----- PROVIDED MATERIAL
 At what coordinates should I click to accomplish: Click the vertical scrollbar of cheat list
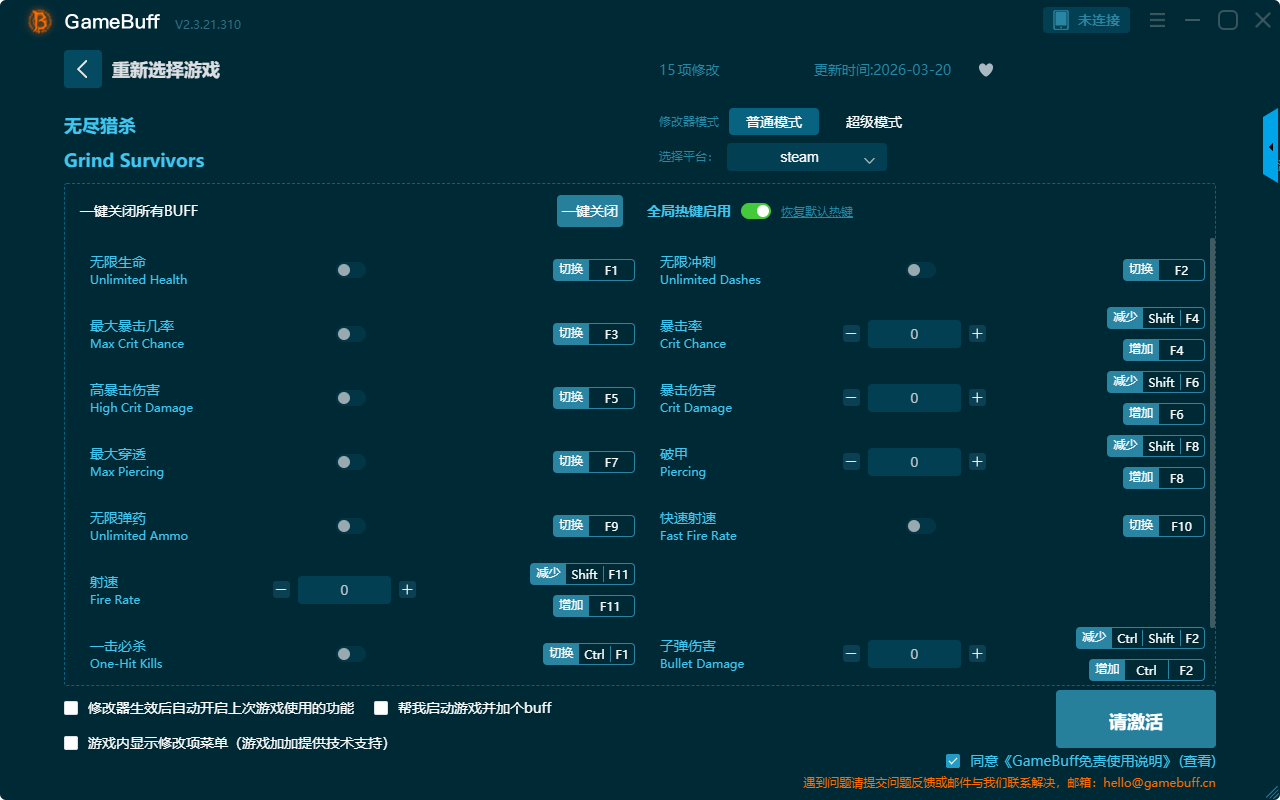1213,430
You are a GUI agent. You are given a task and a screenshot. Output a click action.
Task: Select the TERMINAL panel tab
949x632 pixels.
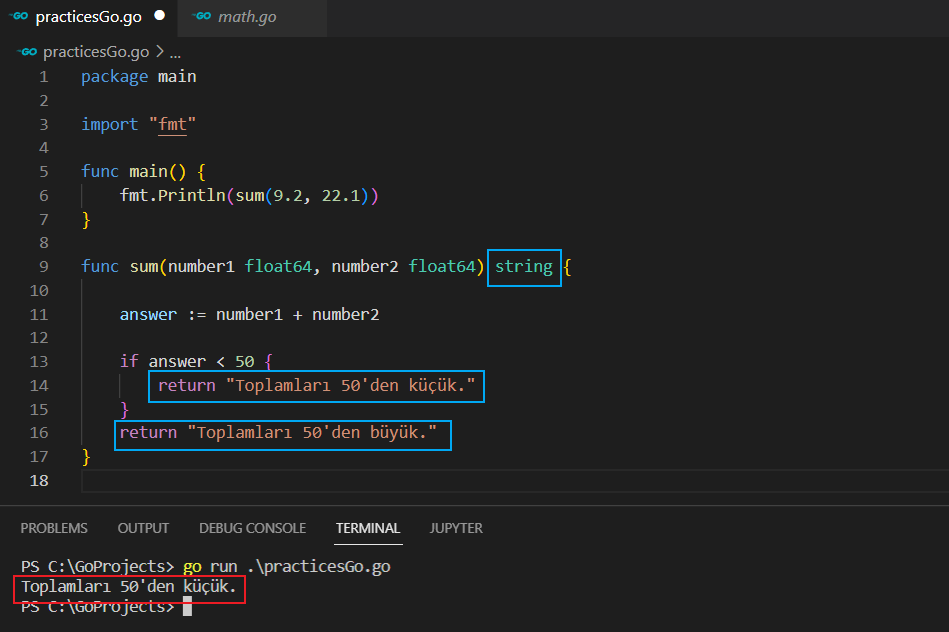[368, 528]
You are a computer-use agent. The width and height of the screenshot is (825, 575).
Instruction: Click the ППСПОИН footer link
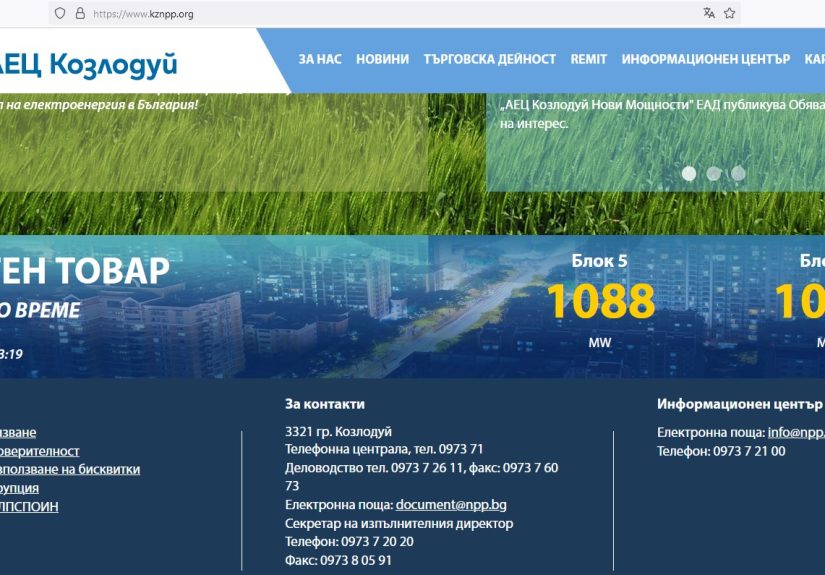point(28,507)

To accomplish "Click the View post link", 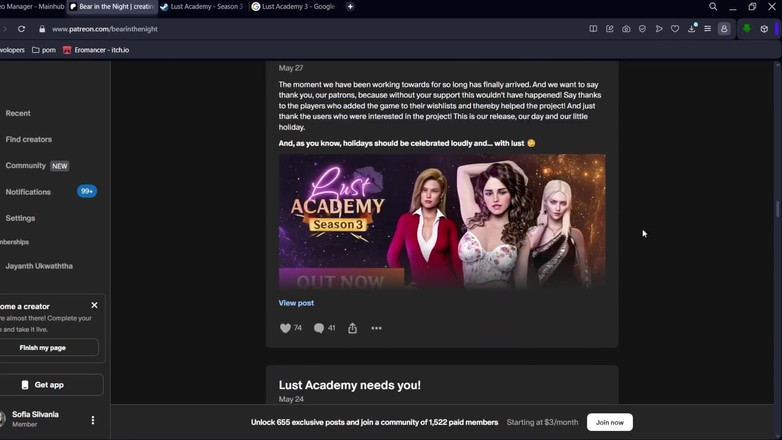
----------
- GIVEN PROBLEM -
Convert the lines of all the rows above into a JSON list of strings, one string per line, skipping blank lines. Omit the pictures from the output.

- ANSWER -
[
  " At what coordinates should I click to accomplish: Click the vertical scrollbar of cheat list",
  "1213,430",
  "You are a GUI agent. You are given a task and a screenshot. Output a click action.",
  "Task: Select the TERMINAL panel tab",
  "949x632 pixels.",
  "[368, 528]",
  "You are a computer-use agent. The width and height of the screenshot is (825, 575).",
  "Instruction: Click the ППСПОИН footer link",
  "point(28,507)",
  "To accomplish \"Click the View post link\", "
]